Task to carry out
Among the entries, how many lines carry the string "font"? Give the number and nothing else.

Data in this exercise
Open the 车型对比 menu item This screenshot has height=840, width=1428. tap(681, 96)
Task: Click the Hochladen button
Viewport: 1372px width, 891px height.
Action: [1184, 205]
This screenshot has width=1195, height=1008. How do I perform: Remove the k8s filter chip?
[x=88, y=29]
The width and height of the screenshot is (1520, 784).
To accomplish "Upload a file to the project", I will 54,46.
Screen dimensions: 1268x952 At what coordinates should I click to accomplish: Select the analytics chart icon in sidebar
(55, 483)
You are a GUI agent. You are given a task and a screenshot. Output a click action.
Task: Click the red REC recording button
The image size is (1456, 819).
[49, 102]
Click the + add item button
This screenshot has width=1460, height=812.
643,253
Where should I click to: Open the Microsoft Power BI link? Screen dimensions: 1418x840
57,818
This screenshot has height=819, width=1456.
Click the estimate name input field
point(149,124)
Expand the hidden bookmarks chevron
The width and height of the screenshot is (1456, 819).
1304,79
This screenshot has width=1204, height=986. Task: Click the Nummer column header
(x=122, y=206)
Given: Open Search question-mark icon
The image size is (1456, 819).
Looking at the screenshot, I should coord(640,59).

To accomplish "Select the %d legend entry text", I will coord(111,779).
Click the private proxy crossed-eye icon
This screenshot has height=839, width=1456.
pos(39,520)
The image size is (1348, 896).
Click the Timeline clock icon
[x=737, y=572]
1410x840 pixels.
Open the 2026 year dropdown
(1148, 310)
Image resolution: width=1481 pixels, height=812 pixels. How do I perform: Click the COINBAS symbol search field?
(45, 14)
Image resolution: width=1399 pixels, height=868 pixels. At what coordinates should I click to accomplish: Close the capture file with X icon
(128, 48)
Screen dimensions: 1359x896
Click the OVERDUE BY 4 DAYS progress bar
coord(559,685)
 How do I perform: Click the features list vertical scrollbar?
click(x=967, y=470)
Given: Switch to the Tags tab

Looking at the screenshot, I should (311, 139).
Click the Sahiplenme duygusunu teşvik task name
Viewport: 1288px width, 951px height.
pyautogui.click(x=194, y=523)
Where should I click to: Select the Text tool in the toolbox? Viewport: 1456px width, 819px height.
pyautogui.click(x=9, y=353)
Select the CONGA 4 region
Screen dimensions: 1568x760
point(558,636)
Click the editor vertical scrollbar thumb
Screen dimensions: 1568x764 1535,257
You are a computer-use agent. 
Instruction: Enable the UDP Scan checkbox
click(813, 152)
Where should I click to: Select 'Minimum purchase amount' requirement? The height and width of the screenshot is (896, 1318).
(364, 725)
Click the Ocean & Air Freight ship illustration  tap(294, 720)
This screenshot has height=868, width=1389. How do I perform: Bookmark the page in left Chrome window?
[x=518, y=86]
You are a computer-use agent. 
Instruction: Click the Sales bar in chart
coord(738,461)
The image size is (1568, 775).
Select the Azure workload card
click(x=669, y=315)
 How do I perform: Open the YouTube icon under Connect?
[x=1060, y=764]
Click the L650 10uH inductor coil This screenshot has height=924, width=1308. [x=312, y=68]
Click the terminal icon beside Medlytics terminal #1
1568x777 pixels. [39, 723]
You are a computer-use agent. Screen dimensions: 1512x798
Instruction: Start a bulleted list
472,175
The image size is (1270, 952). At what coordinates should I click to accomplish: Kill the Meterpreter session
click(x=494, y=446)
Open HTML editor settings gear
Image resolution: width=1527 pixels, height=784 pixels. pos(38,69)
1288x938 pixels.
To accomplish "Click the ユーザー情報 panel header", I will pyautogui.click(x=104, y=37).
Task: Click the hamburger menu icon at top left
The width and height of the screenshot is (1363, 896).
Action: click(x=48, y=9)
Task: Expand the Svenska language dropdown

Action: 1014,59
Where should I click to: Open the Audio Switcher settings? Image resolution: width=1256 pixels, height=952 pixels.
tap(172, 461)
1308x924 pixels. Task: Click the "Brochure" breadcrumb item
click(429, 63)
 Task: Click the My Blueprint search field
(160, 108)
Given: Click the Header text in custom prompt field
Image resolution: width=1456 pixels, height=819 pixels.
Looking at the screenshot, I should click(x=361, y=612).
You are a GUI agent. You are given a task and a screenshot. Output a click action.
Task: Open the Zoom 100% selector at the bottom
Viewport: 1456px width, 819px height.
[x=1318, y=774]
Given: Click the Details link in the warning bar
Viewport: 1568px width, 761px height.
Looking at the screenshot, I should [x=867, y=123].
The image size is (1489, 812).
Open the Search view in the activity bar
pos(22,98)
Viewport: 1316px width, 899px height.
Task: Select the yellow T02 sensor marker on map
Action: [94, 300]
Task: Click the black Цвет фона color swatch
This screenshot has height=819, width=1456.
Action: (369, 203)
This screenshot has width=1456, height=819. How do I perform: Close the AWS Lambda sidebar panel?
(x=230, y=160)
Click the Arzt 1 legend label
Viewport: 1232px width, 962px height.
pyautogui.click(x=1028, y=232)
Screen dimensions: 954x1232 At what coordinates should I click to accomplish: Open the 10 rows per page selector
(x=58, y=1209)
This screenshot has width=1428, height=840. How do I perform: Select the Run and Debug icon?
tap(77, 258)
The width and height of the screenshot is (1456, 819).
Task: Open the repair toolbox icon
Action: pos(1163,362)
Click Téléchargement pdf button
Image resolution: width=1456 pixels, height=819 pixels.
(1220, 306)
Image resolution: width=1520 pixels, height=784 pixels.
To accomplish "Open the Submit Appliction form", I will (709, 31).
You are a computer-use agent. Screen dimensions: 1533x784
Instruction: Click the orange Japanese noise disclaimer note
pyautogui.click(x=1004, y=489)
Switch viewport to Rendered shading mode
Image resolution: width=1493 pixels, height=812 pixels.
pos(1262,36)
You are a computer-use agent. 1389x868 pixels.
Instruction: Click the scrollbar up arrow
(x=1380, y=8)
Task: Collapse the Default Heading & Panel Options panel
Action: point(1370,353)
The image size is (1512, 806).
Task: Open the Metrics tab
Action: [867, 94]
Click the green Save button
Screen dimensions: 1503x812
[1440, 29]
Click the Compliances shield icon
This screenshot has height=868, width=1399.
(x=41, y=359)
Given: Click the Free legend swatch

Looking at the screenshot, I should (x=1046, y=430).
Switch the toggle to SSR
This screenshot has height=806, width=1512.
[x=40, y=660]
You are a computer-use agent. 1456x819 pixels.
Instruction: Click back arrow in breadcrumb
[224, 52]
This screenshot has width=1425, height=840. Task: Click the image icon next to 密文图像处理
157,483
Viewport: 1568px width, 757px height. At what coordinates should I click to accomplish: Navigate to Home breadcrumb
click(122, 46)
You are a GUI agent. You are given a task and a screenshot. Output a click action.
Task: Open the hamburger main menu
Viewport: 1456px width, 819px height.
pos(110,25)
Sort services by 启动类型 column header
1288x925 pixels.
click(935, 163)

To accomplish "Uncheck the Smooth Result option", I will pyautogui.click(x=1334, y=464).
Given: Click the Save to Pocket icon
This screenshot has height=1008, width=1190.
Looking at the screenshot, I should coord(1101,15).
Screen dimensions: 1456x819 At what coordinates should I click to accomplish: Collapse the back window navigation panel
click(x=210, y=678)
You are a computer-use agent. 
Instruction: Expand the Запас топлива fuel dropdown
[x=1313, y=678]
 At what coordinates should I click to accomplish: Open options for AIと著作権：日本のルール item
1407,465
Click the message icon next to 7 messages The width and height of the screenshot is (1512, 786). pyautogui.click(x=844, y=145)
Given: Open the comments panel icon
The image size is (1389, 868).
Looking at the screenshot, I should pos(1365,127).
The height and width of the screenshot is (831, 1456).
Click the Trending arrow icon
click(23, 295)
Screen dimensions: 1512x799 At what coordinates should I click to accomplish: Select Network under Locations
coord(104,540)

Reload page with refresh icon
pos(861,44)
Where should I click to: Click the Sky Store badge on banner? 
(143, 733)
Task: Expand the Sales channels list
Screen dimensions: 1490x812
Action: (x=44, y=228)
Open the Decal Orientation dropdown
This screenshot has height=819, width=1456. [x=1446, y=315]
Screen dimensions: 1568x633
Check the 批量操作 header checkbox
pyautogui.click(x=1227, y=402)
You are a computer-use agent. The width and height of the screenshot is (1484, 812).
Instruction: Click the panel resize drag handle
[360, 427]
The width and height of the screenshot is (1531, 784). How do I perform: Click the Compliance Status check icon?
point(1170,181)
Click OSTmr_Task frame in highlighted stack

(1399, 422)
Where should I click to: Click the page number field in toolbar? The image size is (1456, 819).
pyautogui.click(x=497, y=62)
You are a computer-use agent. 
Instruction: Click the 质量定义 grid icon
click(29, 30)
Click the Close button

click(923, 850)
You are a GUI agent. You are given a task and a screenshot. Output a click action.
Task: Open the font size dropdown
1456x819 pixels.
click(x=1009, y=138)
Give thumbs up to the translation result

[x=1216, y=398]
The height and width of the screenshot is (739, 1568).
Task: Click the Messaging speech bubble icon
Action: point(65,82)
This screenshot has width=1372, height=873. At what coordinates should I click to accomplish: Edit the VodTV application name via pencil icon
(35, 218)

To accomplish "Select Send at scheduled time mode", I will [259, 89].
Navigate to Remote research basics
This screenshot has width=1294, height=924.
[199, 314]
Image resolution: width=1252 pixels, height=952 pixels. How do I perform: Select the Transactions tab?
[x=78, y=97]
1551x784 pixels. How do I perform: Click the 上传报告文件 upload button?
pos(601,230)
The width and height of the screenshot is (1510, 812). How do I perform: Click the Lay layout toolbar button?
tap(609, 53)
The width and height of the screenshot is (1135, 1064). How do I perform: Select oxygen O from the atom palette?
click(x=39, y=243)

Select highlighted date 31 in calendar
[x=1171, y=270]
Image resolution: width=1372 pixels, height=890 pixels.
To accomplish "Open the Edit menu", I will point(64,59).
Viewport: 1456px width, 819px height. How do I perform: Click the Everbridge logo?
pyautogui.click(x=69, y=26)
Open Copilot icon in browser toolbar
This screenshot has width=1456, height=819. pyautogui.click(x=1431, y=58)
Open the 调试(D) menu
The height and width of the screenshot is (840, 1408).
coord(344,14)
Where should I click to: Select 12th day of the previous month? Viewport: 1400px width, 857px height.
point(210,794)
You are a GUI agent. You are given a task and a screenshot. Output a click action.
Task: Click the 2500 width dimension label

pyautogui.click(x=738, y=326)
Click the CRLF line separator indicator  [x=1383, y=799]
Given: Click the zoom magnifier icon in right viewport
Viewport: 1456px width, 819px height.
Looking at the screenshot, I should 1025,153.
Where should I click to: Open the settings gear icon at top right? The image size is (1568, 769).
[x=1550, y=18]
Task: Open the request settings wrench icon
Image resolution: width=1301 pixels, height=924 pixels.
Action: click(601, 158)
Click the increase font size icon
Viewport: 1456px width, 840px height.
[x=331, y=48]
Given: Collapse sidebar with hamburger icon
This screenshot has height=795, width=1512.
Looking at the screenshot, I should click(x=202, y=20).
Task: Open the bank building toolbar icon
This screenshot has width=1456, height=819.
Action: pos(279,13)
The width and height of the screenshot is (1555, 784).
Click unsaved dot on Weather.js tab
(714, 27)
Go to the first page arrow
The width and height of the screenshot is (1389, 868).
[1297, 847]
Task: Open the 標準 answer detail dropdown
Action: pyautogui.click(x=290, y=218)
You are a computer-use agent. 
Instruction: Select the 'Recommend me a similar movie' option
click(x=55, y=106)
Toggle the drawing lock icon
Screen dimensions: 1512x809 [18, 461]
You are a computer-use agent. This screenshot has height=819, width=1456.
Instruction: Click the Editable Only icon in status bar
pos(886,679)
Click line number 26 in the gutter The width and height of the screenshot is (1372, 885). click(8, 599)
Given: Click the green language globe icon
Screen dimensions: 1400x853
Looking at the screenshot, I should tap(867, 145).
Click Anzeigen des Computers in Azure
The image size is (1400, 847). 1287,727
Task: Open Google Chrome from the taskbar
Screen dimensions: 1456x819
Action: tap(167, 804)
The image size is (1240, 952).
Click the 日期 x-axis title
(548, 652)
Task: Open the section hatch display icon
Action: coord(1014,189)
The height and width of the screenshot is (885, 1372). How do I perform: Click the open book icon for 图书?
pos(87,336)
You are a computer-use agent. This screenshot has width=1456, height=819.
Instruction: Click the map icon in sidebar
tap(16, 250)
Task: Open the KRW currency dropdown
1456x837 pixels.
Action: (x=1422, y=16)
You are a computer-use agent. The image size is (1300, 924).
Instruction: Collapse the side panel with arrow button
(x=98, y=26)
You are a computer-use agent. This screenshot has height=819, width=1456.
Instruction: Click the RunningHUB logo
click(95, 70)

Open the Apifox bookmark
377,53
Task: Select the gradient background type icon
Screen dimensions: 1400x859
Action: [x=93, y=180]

Solution to the problem
2